The positive sentiment is also shared by developers, as seen from a recent tender for a landed site from the Government Land Sales (GLS) programme. A 99-year leasehold GLS land parcel in Lorong 1 Realty Park was well participated by developers garnering a total of 11 bids. The landed zoned site was eventually awarded to Hongkong-listed China property developer Fantasia Holding Group, which submitted the top bid of S$75.8 million. Based on the land price, the future development could launch at over S$1,400 per square foot (psf) on land area, which is a significant premium over current landed prices in the vicinity.

LONG-TERM OUTLOOK

Long-term growth prospects of the landed market remain underpinned by its low existing and incoming supply.

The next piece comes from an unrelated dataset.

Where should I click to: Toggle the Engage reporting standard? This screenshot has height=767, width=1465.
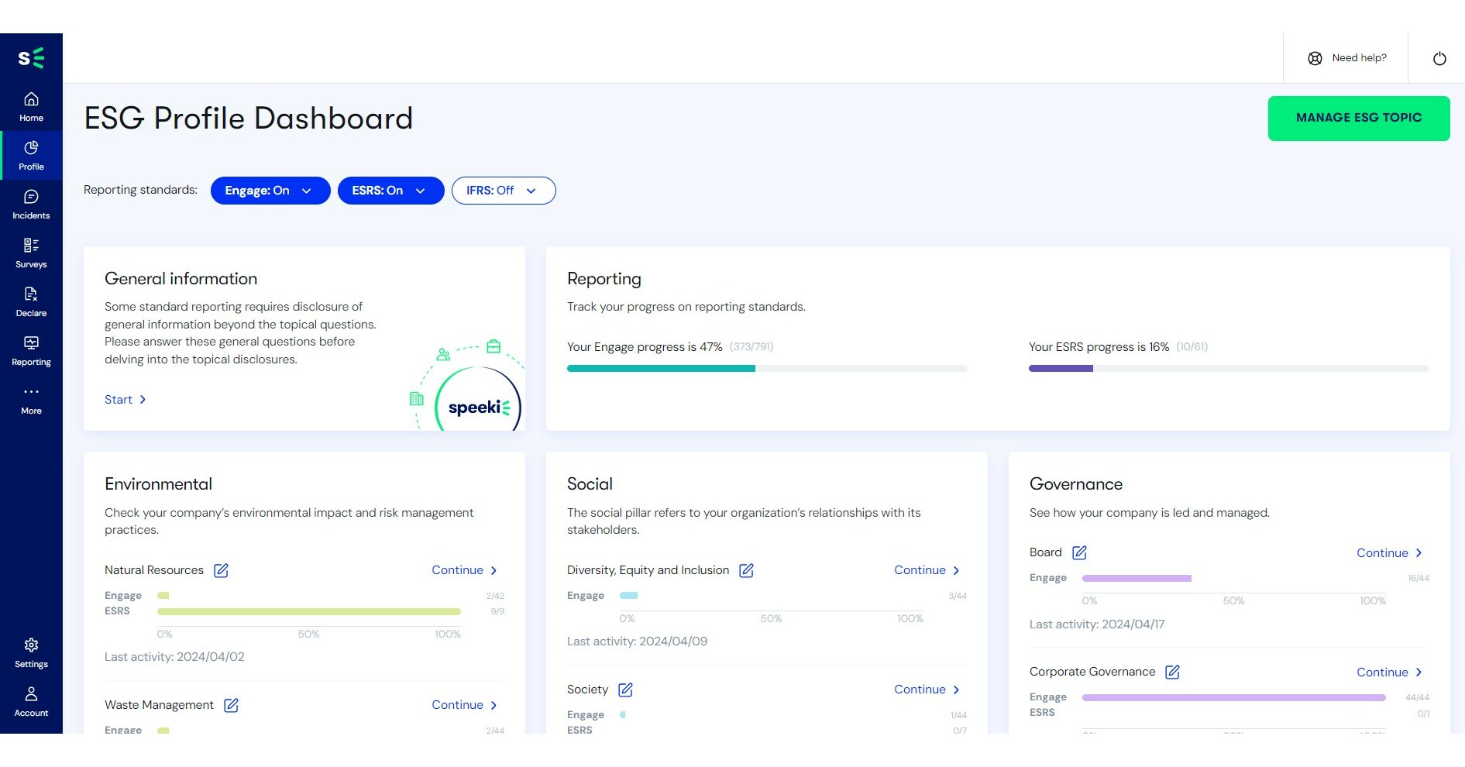tap(257, 190)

Landed property makes up only 20 per cent of the total private residential stock, with only 72,747 completed units out of a total of 356,116 private residential stock as at Q2 2017. Going forward, landed stock will expand by only 1.6 per cent, with 1,199 units expected to be completed between H2 2017 to 2021. In comparison, non-landed private residential stock is expected to grow by 15 per cent, with 42,592 units expected to be completed within the same period.

Furthermore, changes to the guidelines for strata landed housing developments in 2014, which lowers the maximum number of units for new strata landed developments, are a testament to the government's intent to safeguard the pleasant living environment and exclusivity of landed estates. As such, the exclusivity and prestige of owning landed properties will continue to grow, and bodes well for the growth of the landed market.

Also, demand for landed property in land-scarce Singapore is expected to continue to rise over the long term. Given Singapore's status as a global financial and trade hub, together with its reputation for "livability" and safety amid an uncertain global environment, high net worth individuals will continue to be attracted to take up residency in Singapore, and will inevitably fuel demand for landed property.

The inflection point for the landed market may continue to elude us in 2017, given the substantial price gap between landed and non-landed prices, cooling measures and still relatively muted volumes. However, one should note that the current property downturn was mainly induced by government intervention and not by financial distress. Therefore, past trends may not necessarily hold. Looking at the potential outperformance of landed property during a market upturn, one may find the risk-reward ratio of investing in landed property still attractive.